Maxim specifically mentions the spirit of camaraderie, selflessness, and self-organization that was prevalent during the two months that the staff had to live in the hospital. People were truly taking care of each other, putting the needs of their colleagues before their own. They were all a part of the team in the truest sense of that often misused, and abused word. He has seen a glimpse of what humanity is meant to be like. During COVID pandemic, he had thought that this might have finally happened, but it had not – fundamentally, everyone had continued to be there for themselves. This time, during the war everyone was there for each other. This is the main thing that has kept Maxim going, waking up and looking forward to facing another day. He does not want to let his comrades down; he wants to be worthy of them. They are all here to get The Job done, and this realization of a communal goal in the face of a grave danger has changed people to the better, bringing the best out of every individual.

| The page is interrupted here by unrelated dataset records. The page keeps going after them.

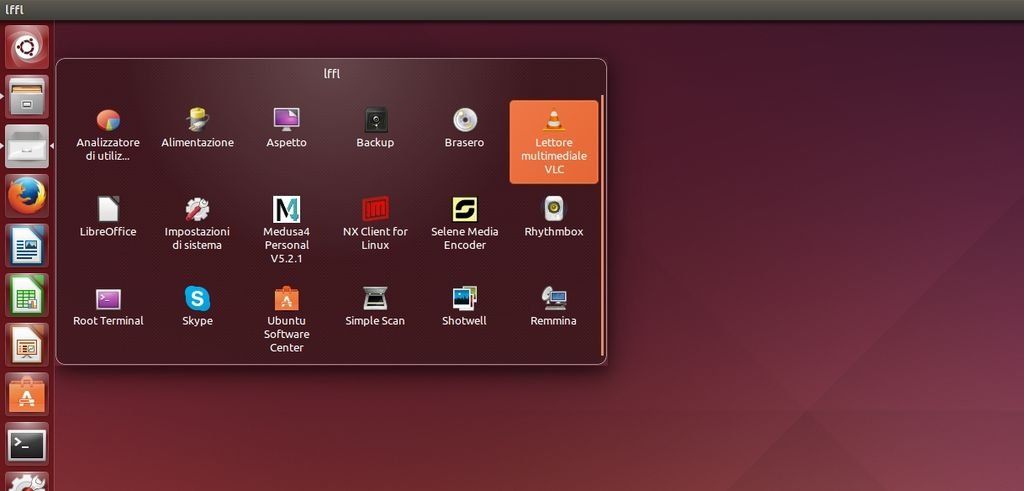Click the orange scrollbar of the folder popup
The width and height of the screenshot is (1024, 491).
point(602,225)
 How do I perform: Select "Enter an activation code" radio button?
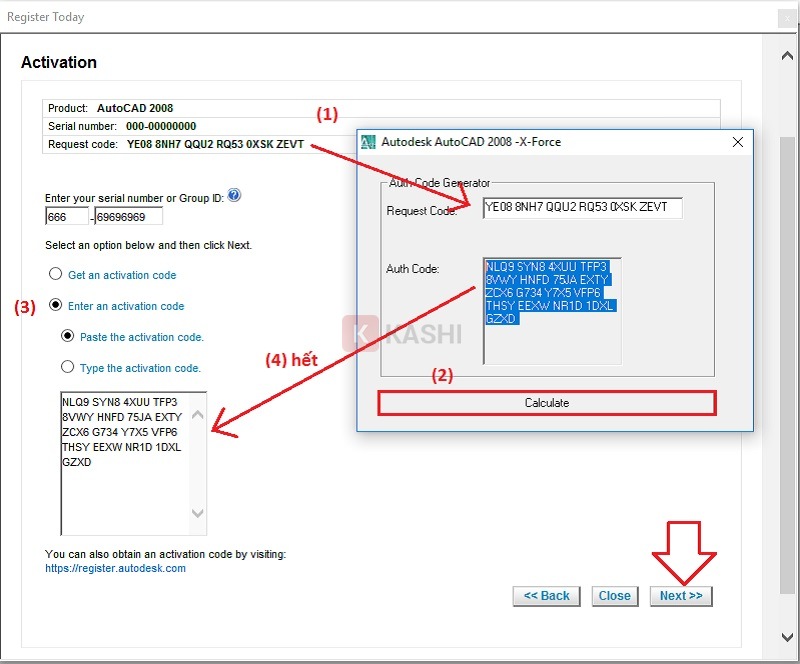55,305
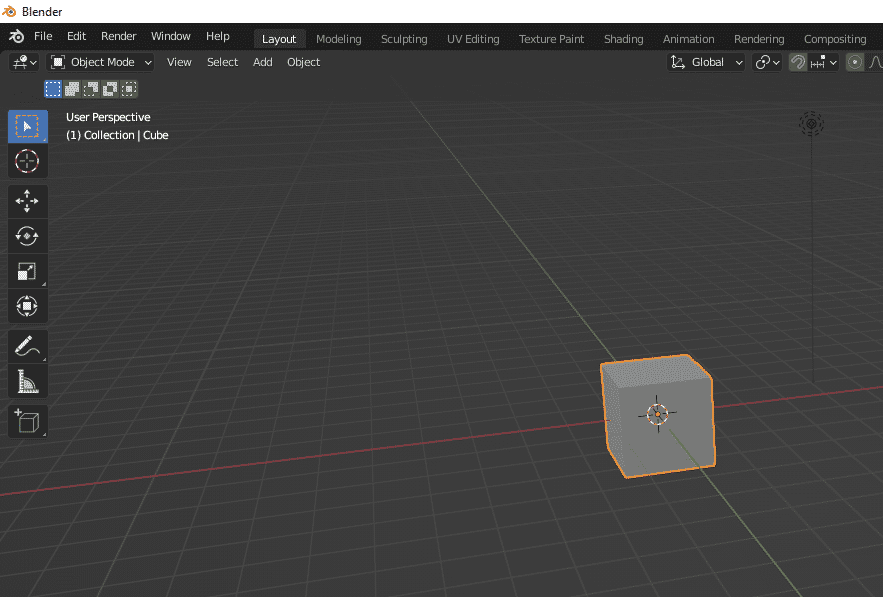Switch to the Sculpting workspace tab
Viewport: 883px width, 597px height.
[x=403, y=39]
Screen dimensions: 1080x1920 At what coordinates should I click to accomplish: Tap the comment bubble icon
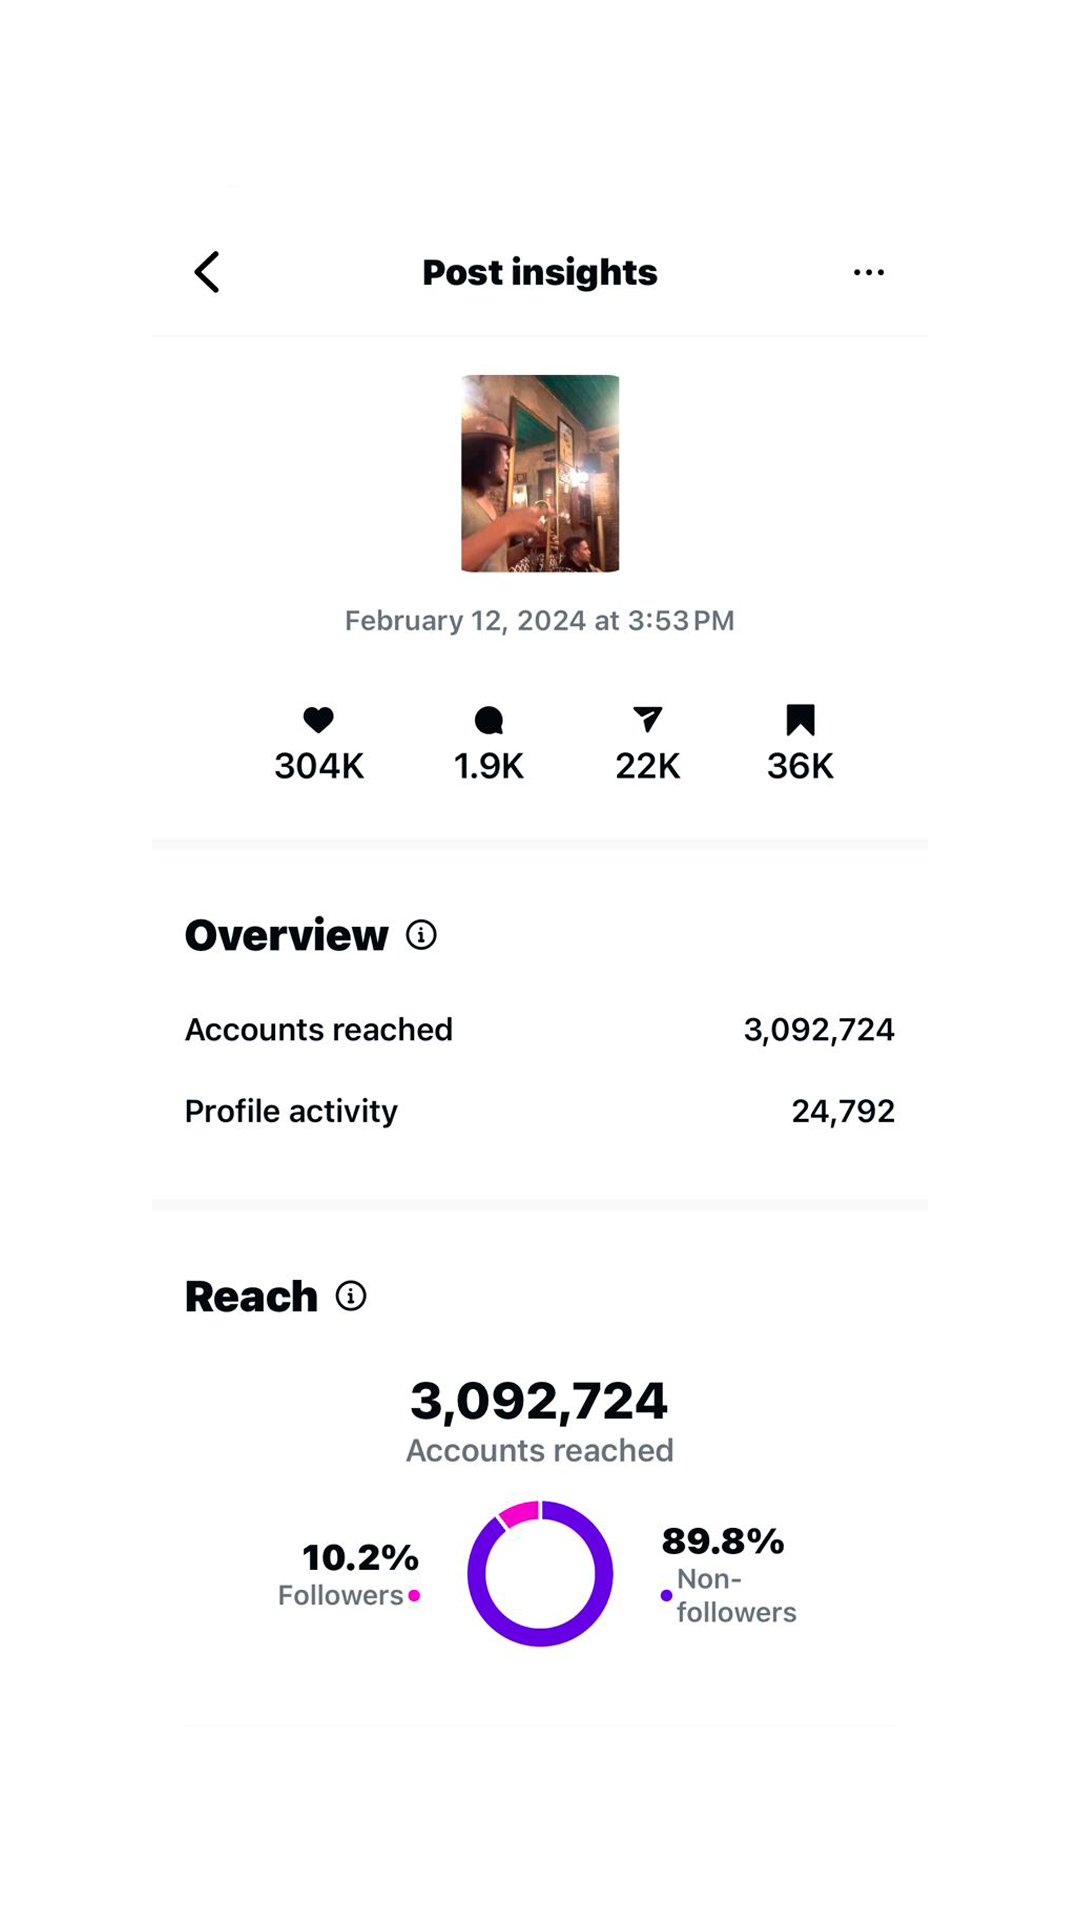point(489,720)
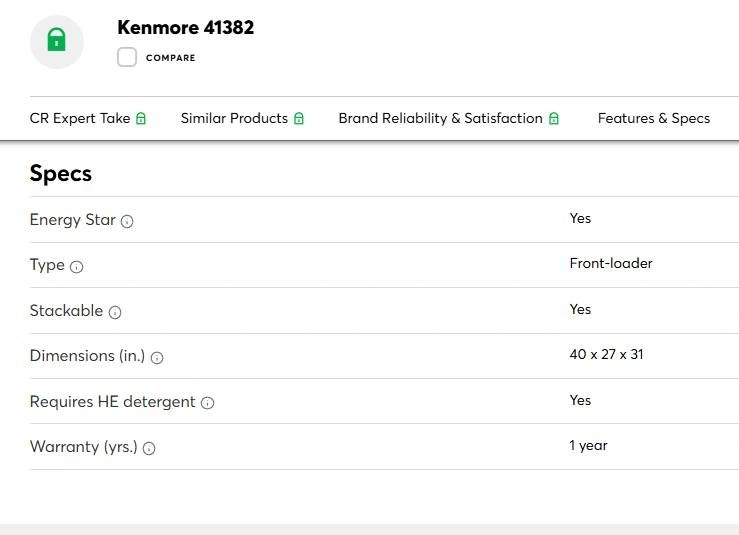Click the Front-loader type value
This screenshot has height=535, width=739.
point(610,264)
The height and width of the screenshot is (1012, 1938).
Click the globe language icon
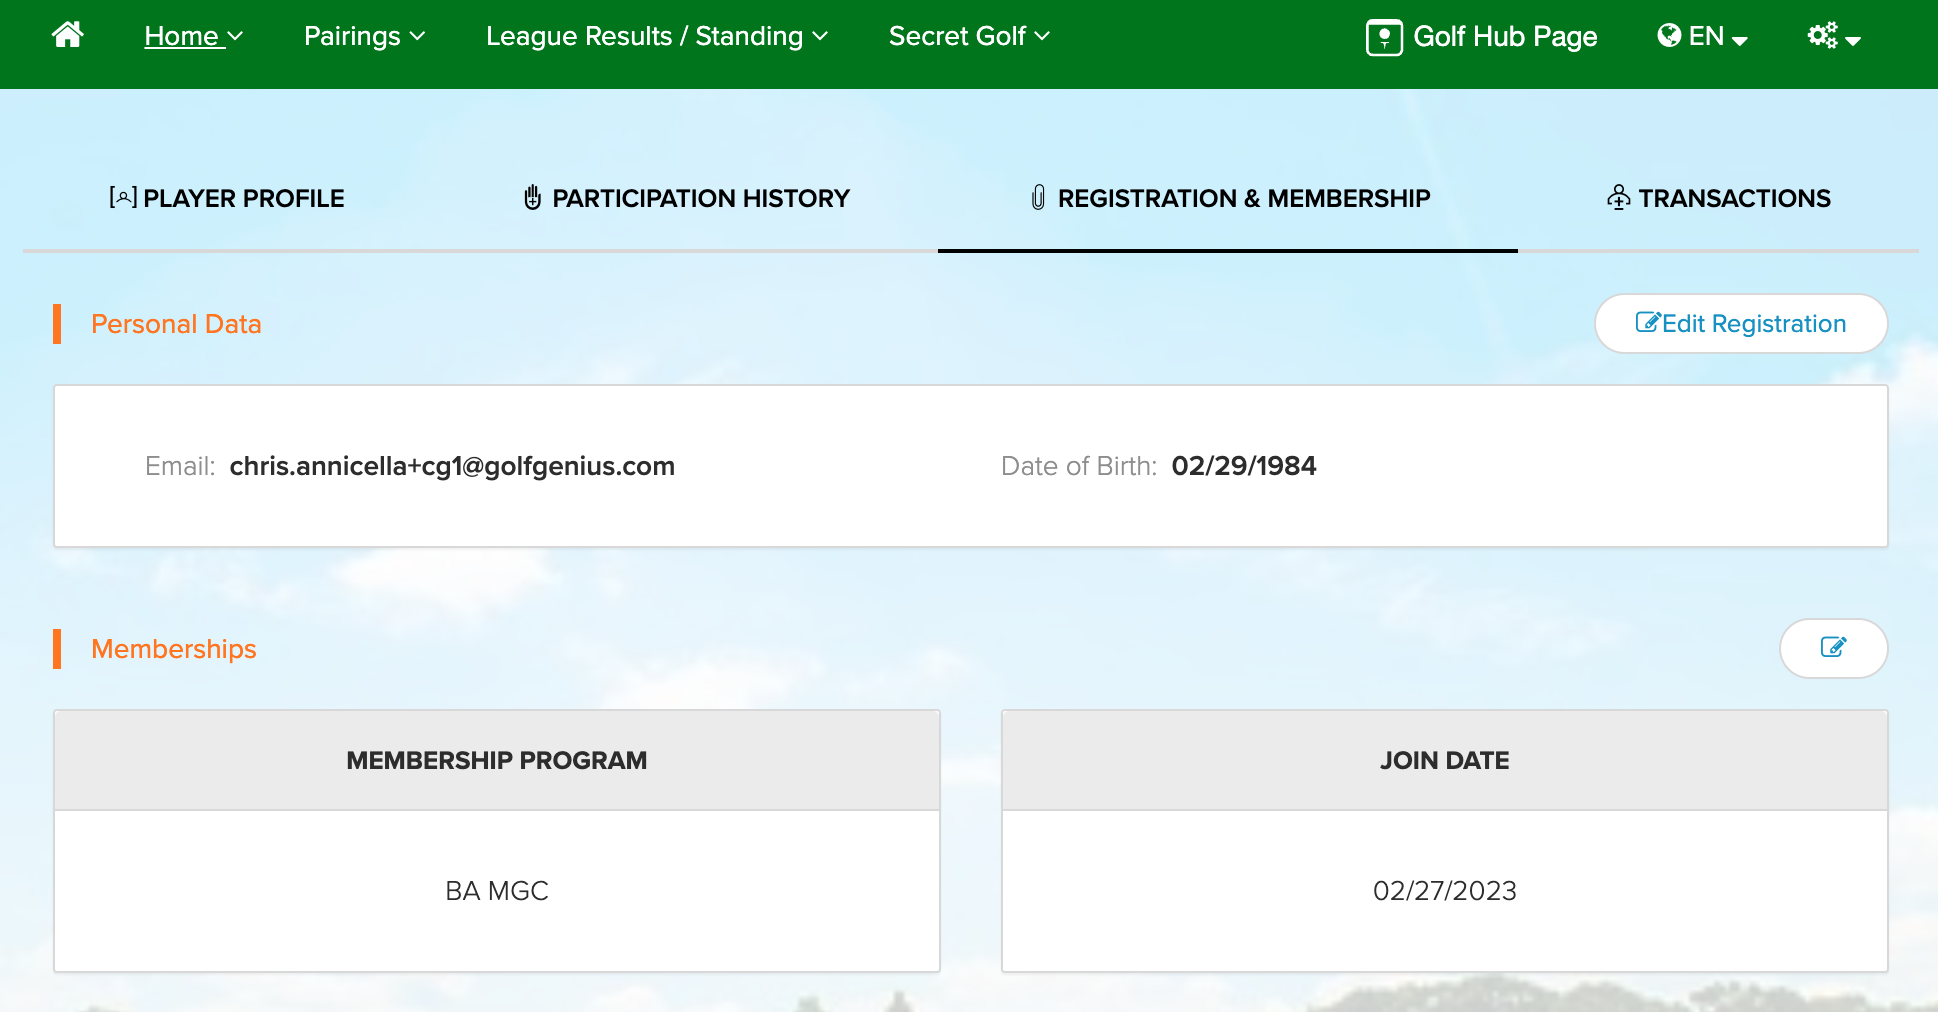[1669, 36]
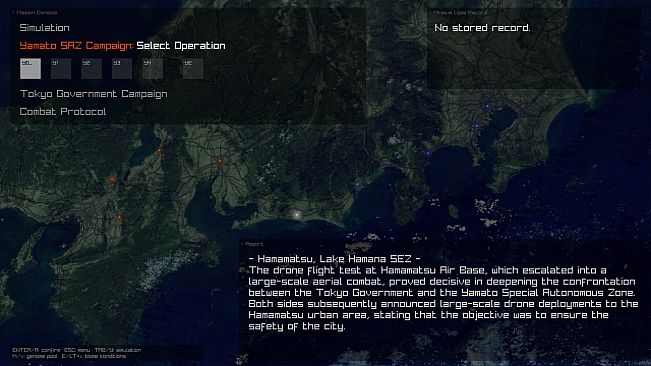
Task: Select the highlighted first operation tile
Action: tap(30, 68)
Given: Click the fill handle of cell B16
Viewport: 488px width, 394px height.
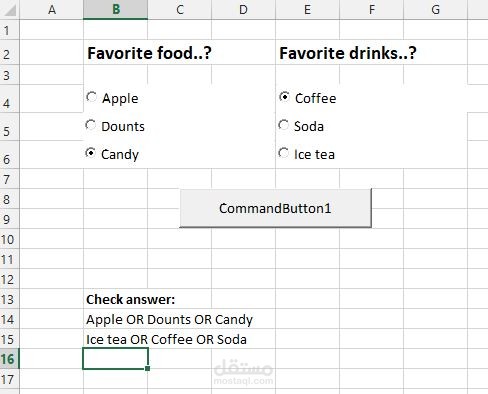Looking at the screenshot, I should pos(148,368).
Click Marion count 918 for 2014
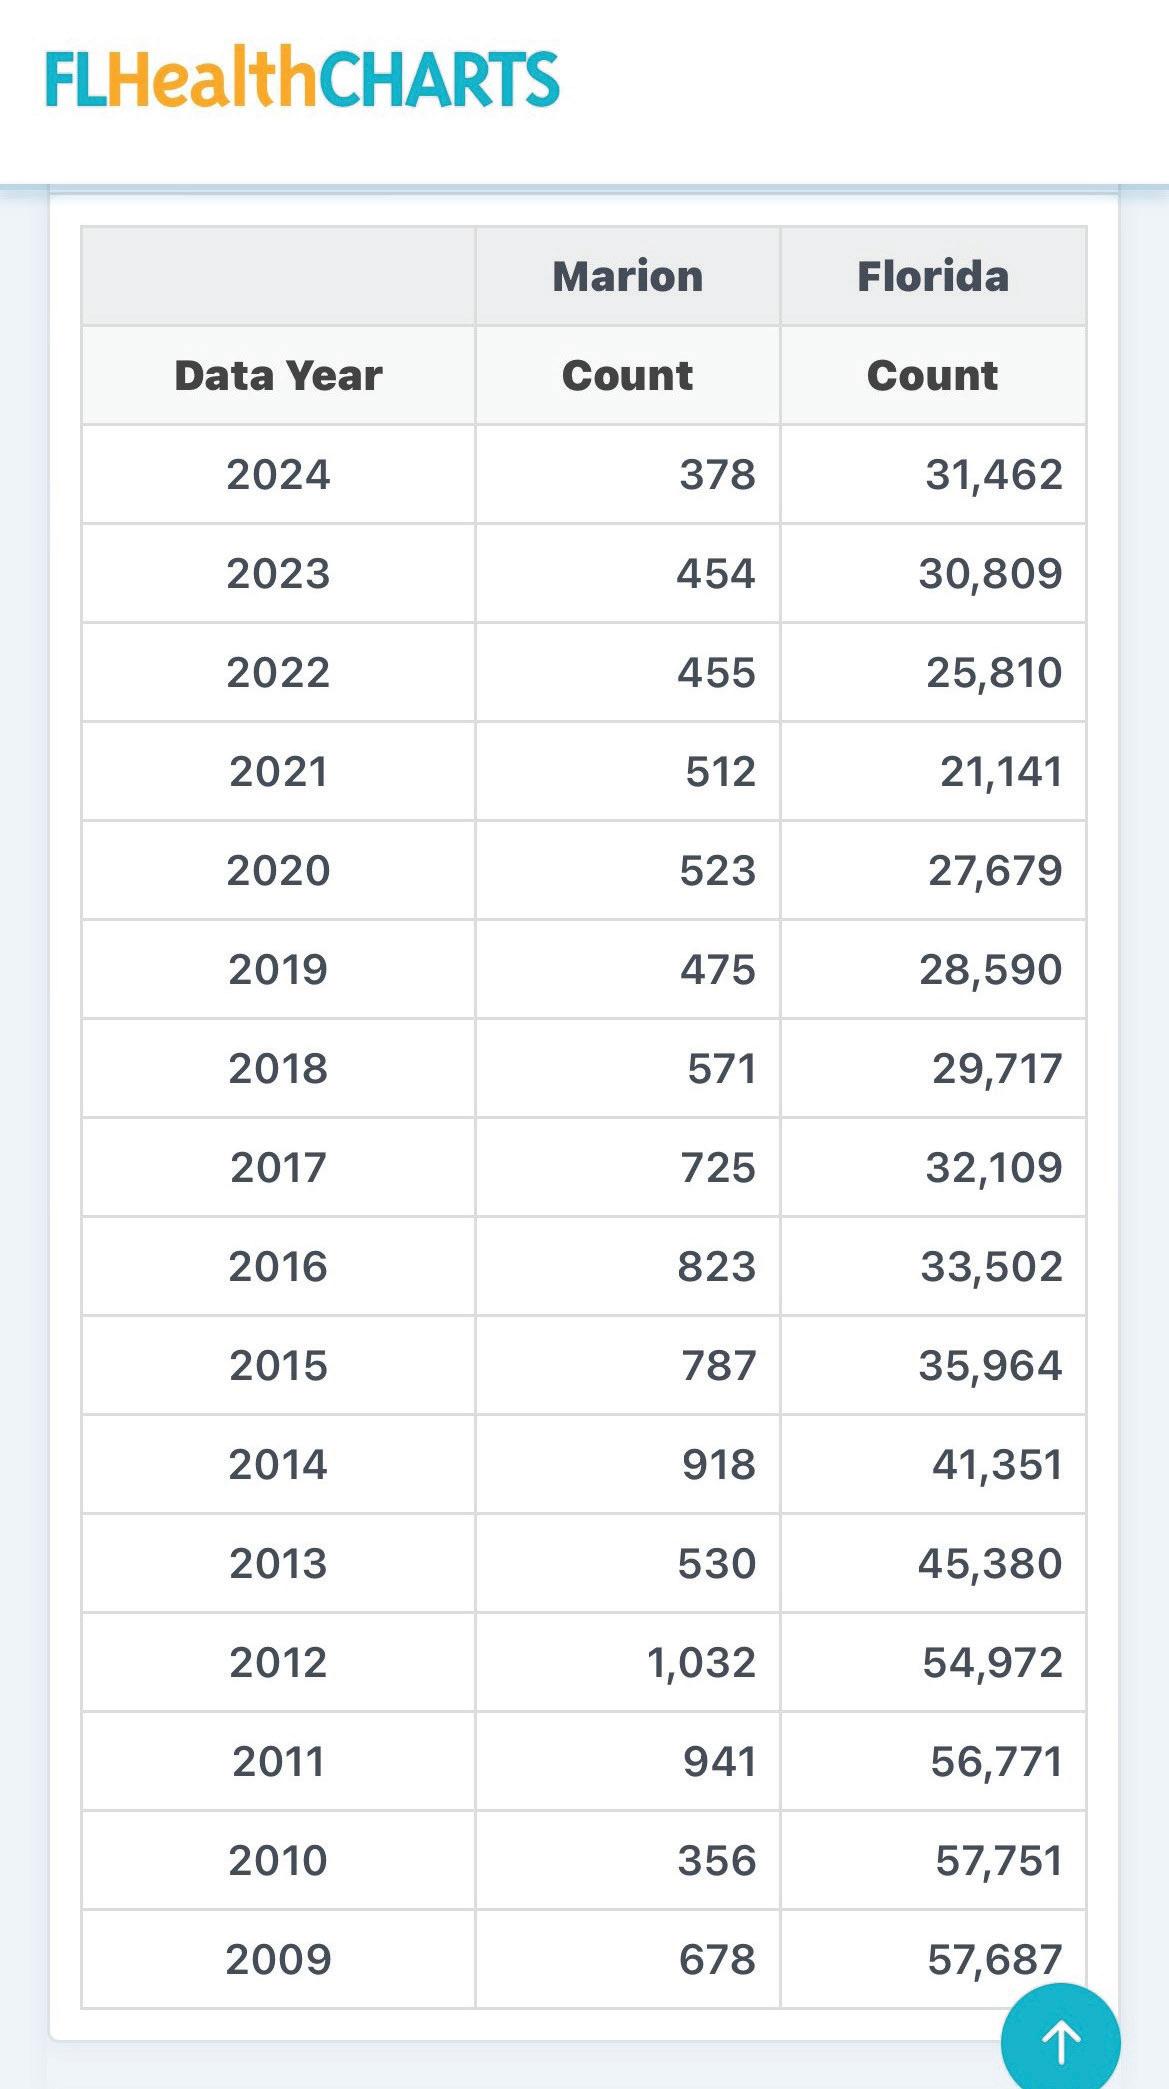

Also, he feels that he owes it to the soldiers that he treats, who have made the ultimate sacrifice for him. He must do his job the best way that he can at the place where he is right now. He feels that he can do more as a doctor treating the wounded, rather than a soldier fighting at the frontline. He has had no military training, or experience, and feels that he is doing a much better job trying to mend the broken bodies of those, who have done it for him.
Those two motivating factors – paying his debt to the wounded soldiers and trying not to let his colleagues down inspire Maxim to be the best at what he does every day, and are the source of inspiration that get him through the daily horrors of war.
He is worried about his parents. They live close to the Belorussian border in a family house that had been built by his father, a retired Army officer. Russians constantly threaten to invade from Belarus, building up significant numbers of troops and military hardware on the Belorussian side. They have been using Belarussian territory to launch their jets, and rockets towards Ukraine, but have so far withheld sending a significant military assault force across the border. Ukrainians have been preparing too, building fortifications, and mining the fields on their side of the border. Some of those minefields are very close to Maxim parents’ house… Maxim has been telling them to move, to get out of the danger zone, but his father’s response has been the same:
“I will not move anywhere. It is my land, and I will fight for it if it comes down to it. Your mom is free to go, but she did not want to either the last time I have asked her.”
And those conversations, although worrying, and upsetting to Maxim are also a source of an inspiration for him to continue fighting his very personal war the best way he can, where he is right now.